Samuel Barber’s Adagio for Strings is one of those classical music one-hit wonders people may recognize without knowing they recognize it.
It’s the piece American media whips out for occasions of national mourning. Oliver Stone used the piece prominently for the film Platoon. It was played at the funeral of Grace Kelley, and I’m sure if I perform my due diligence, a Google search would confirm my suspicion that the piece was performed around the time of 9/11. I won’t do that due diligence because if I were a music director at that time, I would have had an orchestra rehearsing it.
An entire book, The Saddest Music Ever Written by Thomas Larson, focuses entirely on the piece.
What people may not know is the Adagio is actually part of a larger work, the String Quartet, Op. 11. Barber would not write another piece labeled as a “string quartet”.
My introduction to the Adagio was on the Kronos Quartet album, Winter Was Hard. The piece concludes the album, offering a sonic cleanse after the intensity of the Schnittke Third Quartet which precedes it.
Needless to say, I fell in love with the piece, and in my teenaged precociousness, I sought out the original work from which the Adagio was extracted. The only available recording at the time — we’re talking 1988, here — was by the Concord String Quartet, which paired the String Quartet, Op. 11 with one of Barber’s vocal work, Dover Beach, alongside George Rochberg’s String Quartet No. 7.
So I special ordered the cassette, listened to it and … wondered how the two halves of the piece relate to each other.
The fast, first movement, which is also reprised as a coda to its more popular second movement, isn’t really memorable.

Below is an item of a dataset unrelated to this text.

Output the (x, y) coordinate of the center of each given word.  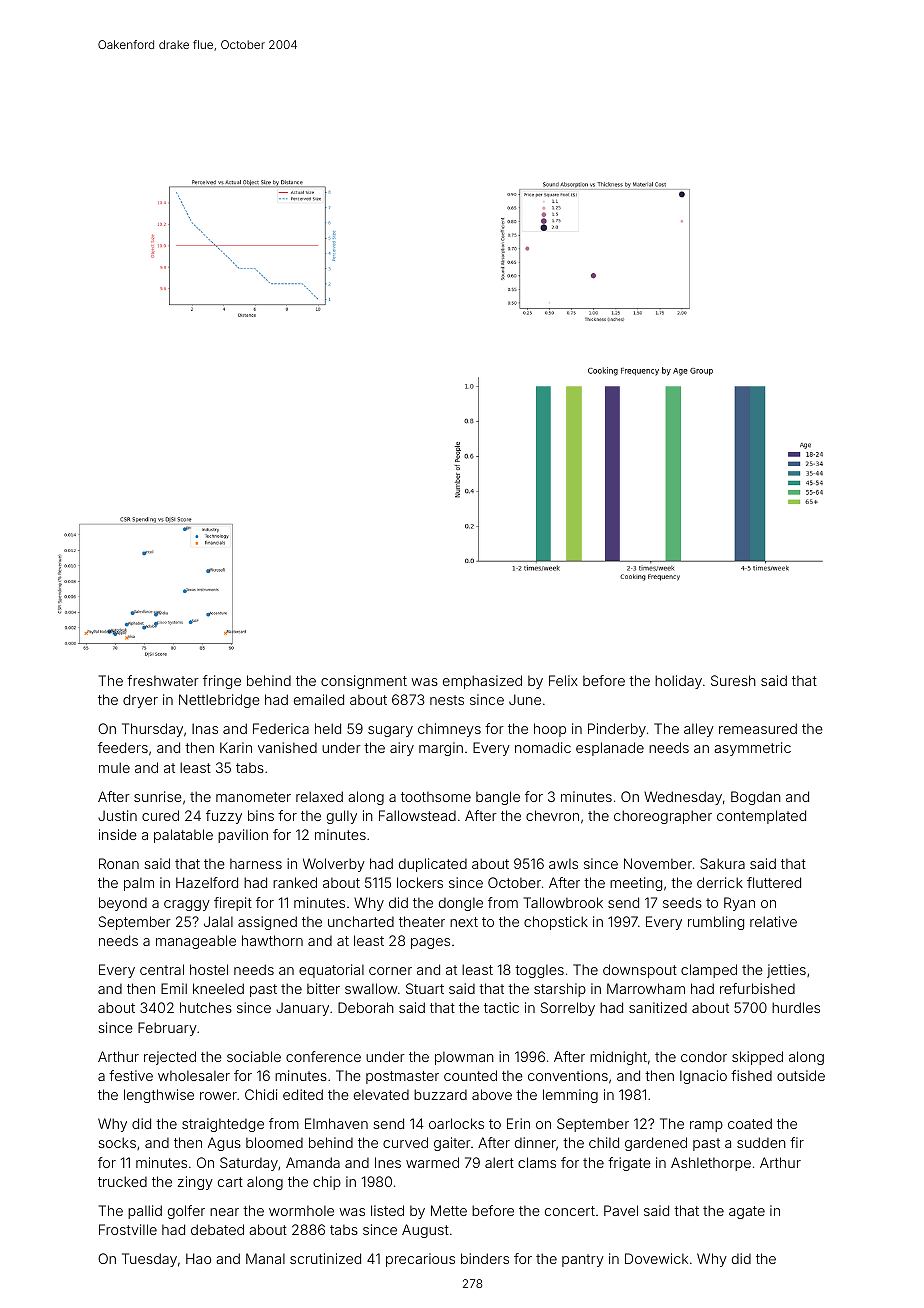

Where the second movement has that floating, off-kilter elegiac melody, the first movement seems to be just an intellectual exercise.
The second movement feels like a dialogue between the individual parts, where the first movement seems like the players are parroting each other, if not downright all saying the same thing. (I’m not entirely wrong — the quartet opens with a melody played in unison.)
I couldn’t put it into words at the time, but Barber didn’t seem to know what he was doing with that first movement, all the more evidenced by its return at the end of the piece.
In a way, it’s understandable how the Adagio has eclipsed its parent work. The rest of the quartet feels like an after-thought.
And it’s probably this underdog status that makes me seek out whatever recordings I can of the entire work, of which there aren’t many.
Currently, Emerson Quartet’s excellent American Originals album is the most readily available to contain the entire quartet. In my crate digging, I’ve run across vinyl LPs of Beaux Arts Quartet (paired with David Diamond’s String Quartet No. 4), the Cleveland Quartet (like the Emerson, paired with some quartets by Charles Ives) and that original cassette, the Concord.
I did take the score for the entire Op. 11 and program it into my digital audio work station, which you can listen to at the Empty Ensemble web site.
What I discovered is the first movement is in a very traditional sonata form, complete with modulation in the exposition and a recapitulation. Now that I can pinpoint the parts of the quartet, I’ve developed a better understanding of it.
That doesn’t stop the work from being unwieldy, but I can empathize with what Barber was trying to achieve. Portions of the quartet can get pretty thorny, and while Barber works in a tonal framework, he’s not beholden to it.
It’s those moments of discord arising from its spirited pace that makes me like the first movement just a bit more, and it certainly makes the second stand out.
You probably won’t fall in love with the entirety of the Op. 11, but at the very least, it’s a fascinating study on how a piece of music can exert its identity at the cost of others.